> _Instructions_:
[a] Could you copy the bug report word for word between "as list markers." and "official website www.tmnewa.com.tw)", inclusive?
[b] How would you restate the bug report's paragraph beginning "I am trying to use pymupdf4llm to parse" in one shorter sentence that keeps its main facts?

> _Passage_:
◆ ◆ ◆ ◆

Bug: pymupdf4llm: mis-interpreted layout and IndexError on specific pages (insurance policy PDF)

Hello,

The announcement on GitHub issue #295 directed me here. I hope this is the right place to report bugs.

Background Context

I am trying to use pymupdf4llm to parse an insurance policy document. This is a typical legal document in Taiwan with the following characteristics:

  • Double-column layout.

  • Complex ordered lists:
    It uses a mixture of

    • Mandarin numerals with punctuation (e.g., 一、, (一)),
    • ASCII numbers, and
    • full-width numbers (e.g., 1, 1-1.)

    as list markers.

  • Hierarchical headings: E.g., “第一章” (Chapter 1), “第一條” (Article 1).

  • Mixed content: The text is often interspersed with tables and images.

The Document

The PDF I am testing is from Tokio Marine Newa Insurance Co., Ltd.:
Download Link (from official website www.tmnewa.com.tw)

The Issues

I encountered two main issues when running pymupdf4llm.to_text:

  1. Table Misidentification (Page 6):
    The parser incorrectly identifies the text in the left column as part of a table, messing up the layout structure.
  2. IndexError (Page 7):
    Processing page 7 causes the script to crash with an IndexError: list index out of range.

Reproduction / Traceback

Here is the code snippet and the full traceback:

Environment

  • Ubuntu 24.04.3 LTS x86_64 (in Windows 11 x64 24H2 WSL2)

◆ ◆ ◆ ◆

> _Dataset records_:
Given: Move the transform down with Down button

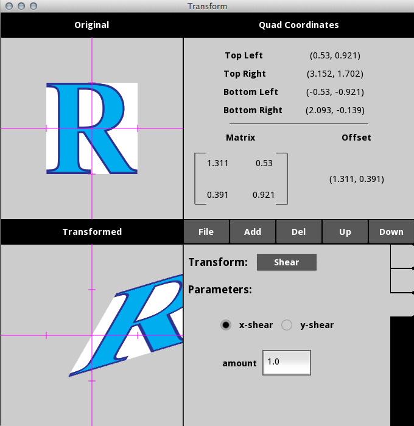Looking at the screenshot, I should pyautogui.click(x=391, y=232).
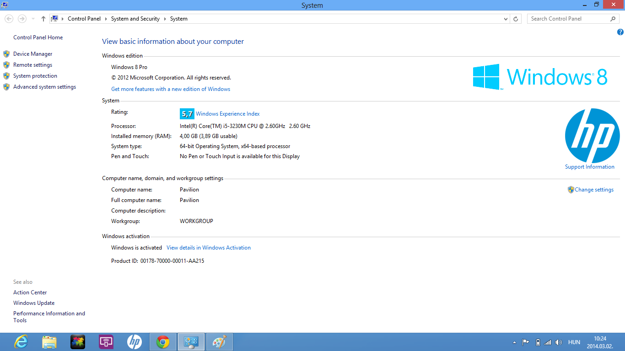Show hidden system tray icons
Viewport: 625px width, 351px height.
pos(514,342)
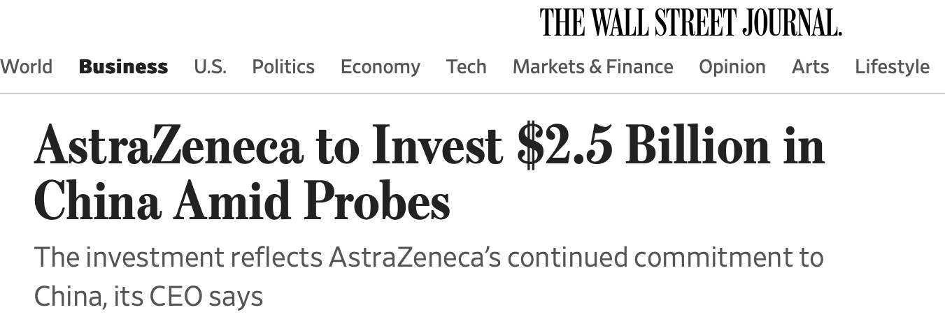Click "China Amid Probes" headline line
The width and height of the screenshot is (945, 326).
[241, 201]
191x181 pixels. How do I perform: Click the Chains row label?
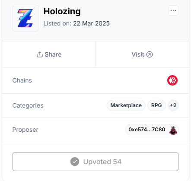pyautogui.click(x=22, y=80)
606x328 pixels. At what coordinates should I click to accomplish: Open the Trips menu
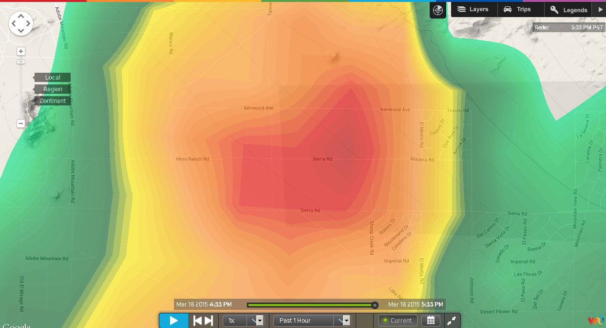(518, 9)
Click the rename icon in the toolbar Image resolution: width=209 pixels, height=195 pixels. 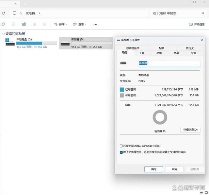(x=24, y=24)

◆ ◆ ◆ ◆

> _Responses to the tasks_:
[a]
as list markers.

  • Hierarchical headings: E.g., “第一章” (Chapter 1), “第一條” (Article 1).

  • Mixed content: The text is often interspersed with tables and images.

The Document

The PDF I am testing is from Tokio Marine Newa Insurance Co., Ltd.:
Download Link (from official website www.tmnewa.com.tw)

[b] The writer is using pymupdf4llm to parse an insurance policy, a typical legal document from Taiwan.